(According section in the tutorial: 3.4. Integration and manipulation of metadata)
Now we load and attach the opm
functions. Note that if a package such as
opm
has already been loaded, the library
command does nothing. It thus
can be called at any time.
library(pkgutils)
library(opm)
BEGIN code we only need here for users which have no PM data of their own
# Here we check whether a data object `x` has been created by reading PM data
# files. If otherwise, we assign an existing example object to it.
#
if (!exists("x") || length(x) == 0) {
warning("data object 'x' from part 1 is missing or empty, using 'vaas_4'")
x <- as(vaas_4, "MOPMX") # this example object comes with the opm package
metadata(x) <- "ID" # set unique IDs
}
## Warning: data object 'x' from part 1 is missing or empty, using 'vaas_4'
END code we only need here for users which have no PM data of their own
We here check for the availability of metadata in our data object.

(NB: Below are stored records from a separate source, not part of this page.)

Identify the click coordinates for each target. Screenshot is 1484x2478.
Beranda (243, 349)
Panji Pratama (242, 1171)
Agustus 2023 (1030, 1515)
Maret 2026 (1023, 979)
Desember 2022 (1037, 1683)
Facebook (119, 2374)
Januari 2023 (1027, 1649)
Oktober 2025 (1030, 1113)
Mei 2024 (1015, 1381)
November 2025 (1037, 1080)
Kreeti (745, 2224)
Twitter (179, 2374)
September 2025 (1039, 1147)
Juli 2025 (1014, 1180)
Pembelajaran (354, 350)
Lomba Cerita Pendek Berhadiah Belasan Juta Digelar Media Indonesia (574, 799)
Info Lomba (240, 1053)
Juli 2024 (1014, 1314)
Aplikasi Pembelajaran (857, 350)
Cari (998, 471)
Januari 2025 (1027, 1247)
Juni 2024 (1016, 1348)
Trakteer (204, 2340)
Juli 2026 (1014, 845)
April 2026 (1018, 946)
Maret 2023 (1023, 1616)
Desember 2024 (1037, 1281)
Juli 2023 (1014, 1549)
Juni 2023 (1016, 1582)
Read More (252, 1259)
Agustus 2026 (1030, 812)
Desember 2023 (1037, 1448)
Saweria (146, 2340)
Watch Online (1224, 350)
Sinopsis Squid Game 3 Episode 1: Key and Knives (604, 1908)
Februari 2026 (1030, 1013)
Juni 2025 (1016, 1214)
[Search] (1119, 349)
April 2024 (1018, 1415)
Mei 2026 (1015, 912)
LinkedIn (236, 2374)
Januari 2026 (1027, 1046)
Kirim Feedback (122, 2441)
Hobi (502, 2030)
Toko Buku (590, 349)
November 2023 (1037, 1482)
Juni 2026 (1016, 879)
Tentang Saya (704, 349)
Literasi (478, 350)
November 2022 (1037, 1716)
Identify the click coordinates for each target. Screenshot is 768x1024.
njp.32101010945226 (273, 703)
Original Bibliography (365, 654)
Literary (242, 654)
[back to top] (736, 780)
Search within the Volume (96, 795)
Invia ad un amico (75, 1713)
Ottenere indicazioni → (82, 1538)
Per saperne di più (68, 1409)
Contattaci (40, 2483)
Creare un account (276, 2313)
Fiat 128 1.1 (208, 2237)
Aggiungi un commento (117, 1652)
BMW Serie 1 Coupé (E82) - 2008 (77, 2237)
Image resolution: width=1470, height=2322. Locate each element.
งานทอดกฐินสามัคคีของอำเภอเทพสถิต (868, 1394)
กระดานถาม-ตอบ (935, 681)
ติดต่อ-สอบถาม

A raw representation of the metadata:
metadata(x)
## [[1]]
## [[1]][[1]]
## [[1]][[1]]$Experiment
## [1] "First replicate"
##
## [[1]][[1]]$Species
## [1] "Escherichia coli"
##
## [[1]][[1]]$Strain
## [1] "DSM18039"
##
## [[1]][[1]]$Slot
## [1] "B"
##
## [[1]][[1]]$`Plate number`
## [1] 6
##
## [[1]][[1]]$ID
## [1] 1
##
##
## [[1]][[2]]
## [[1]][[2]]$Experiment
## [1] "First replicate"
##
## [[1]][[2]]$Species
## [1] "Escherichia coli"
##
## [[1]][[2]]$Strain
## [1] "DSM30083T"
##
## [[1]][[2]]$Slot
## [1] "B"
##
## [[1]][[2]]$`Plate number`
## [1] 6
##
## [[1]][[2]]$ID
## [1] 2
##
##
## [[1]][[3]]
## [[1]][[3]]$Experiment
## [1] "First replicate"
##
## [[1]][[3]]$Species
## [1] "Pseudomonas aeruginosa"
##
## [[1]][[3]]$Strain
## [1] "DSM1707"
##
## [[1]][[3]]$Slot
## [1] "B"
##
## [[1]][[3]]$`Plate number`
## [1] 6
##
## [[1]][[3]]$ID
## [1] 3
##
##
## [[1]][[4]]
## [[1]][[4]]$Experiment
## [1] "First replicate"
##
## [[1]][[4]]$Species
## [1] "Pseudomonas aeruginosa"
##
## [[1]][[4]]$Strain
## [1] "429SC1"
##
## [[1]][[4]]$Slot
## [1] "B"
##
## [[1]][[4]]$`Plate number`
## [1] 6
##
## [[1]][[4]]$ID
## [1] 4
A nicer display as data frame, but which might contain gaps:
to_metadata(x)
## Experiment Species Strain Slot
## Gen III.1 First replicate Escherichia coli DSM18039 B
## Gen III.2 First replicate Escherichia coli DSM30083T B
## Gen III.3 First replicate Pseudomonas aeruginosa DSM1707 B
## Gen III.4 First replicate Pseudomonas aeruginosa 429SC1 B
## Plate number ID
## Gen III.1 6 1
## Gen III.2 6 2
## Gen III.3 6 3
## Gen III.4 6 4
Note that a data frame is a kind of object frequently used in R
. It is
like a rectangular matrix, but the columns can contain data of distinct
types (character, numeric, logical etc.).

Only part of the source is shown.